Problems to work on:
- A) Decide whether each statement below agrees with the text on illiteracy, answering yes or no and quoting the deciding words: (i) the number of adult illiterates in the world grows by 25 million each year; (ii) illiteracy is called a concern only in developing countries; (iii) one-tenth of the United States population is considered functionally illiterate.
- B) Write the next part of the text on illiteracy, picking up after its last sentence.
Segment Start: Extract
Functional Literacy Program

It has been estimated that a billion people - one-fourth of the world's population - are unable to read.  Illiteracy of adults and children is a global concern in both highly industrialized nations and in developing countries.  The number of adult illiterates in the world is increasing by 25 million each year!  In the United States, one-quarter of the entire population is considered functionally illiterate.

The tragedy of illiteracy is that those who cannot read lose personal independence and become victims of unscrupulous manipulation, poverty and the loss of human feelings which give meaning to life.  Illiteracy is demeaning.  It is a major obstacle for economic, political, social and personal development.  Illiteracy is a barrier to international understanding, cooperation and peace in the world.
Segment End: Extract
Segment Start: Data listing
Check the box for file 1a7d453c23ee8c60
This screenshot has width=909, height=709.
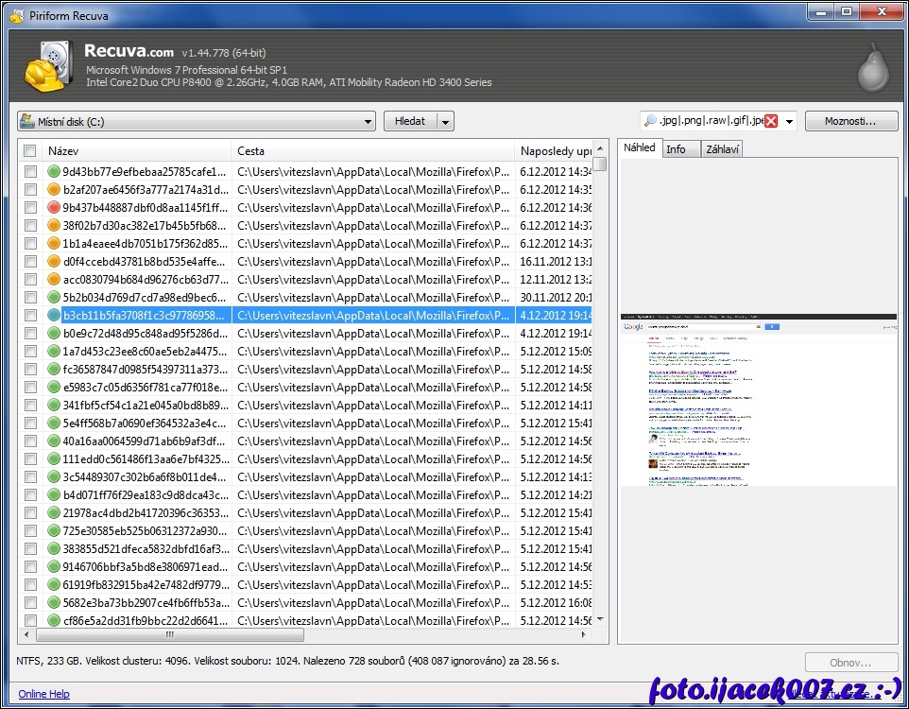(30, 352)
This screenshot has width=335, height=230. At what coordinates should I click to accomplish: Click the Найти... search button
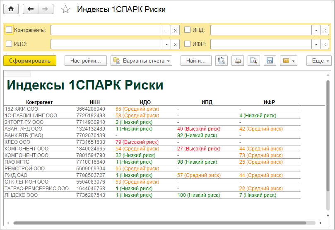(196, 61)
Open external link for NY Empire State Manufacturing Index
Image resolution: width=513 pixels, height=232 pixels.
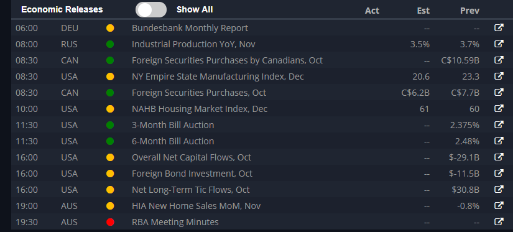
Segment End: Data listing
Responses per task:
- A)
(i) Yes: "The number of adult illiterates in the world is increasing by 25 million each year!"
(ii) No: "Illiteracy of adults and children is a global concern in both highly industrialized nations and in developing countries."
(iii) No: "In the United States, one-quarter of the entire population is considered functionally illiterate."

- B)
Literacy education was considered a program priority by Rotary's original Health, Hunger and Humanity Committee in 1978.  An early 3-H grant led to the preparation of an excellent source book o the issues of literacy in teh world.  the Rotary-sponsored publication, The Right to REad, was edited by Rotarian Eve Malmquist, a past direct governor from Linkoping, Sweden, and a recognized authority on reading and educaitonal research.  the ook was the forerunner of a major Rotary program emphasis on literacy promotion.

In 1985, the RI Board declared a ten-year emphasis on literacy education.  In 1992 the board extended the emphasis until the year 2000.  Many Rotary clubs are thoughtfully surveying the needs of their community for literacy training.  Some clubs provide basic books for teaching reading.  others establish and support reading and language clinics, provide volunteer tutorial assistance and purchase reading materials.  Rotarians can play a vitally important part in their community and in developing countries by promoting projects to open opportunities which come from the ability to read.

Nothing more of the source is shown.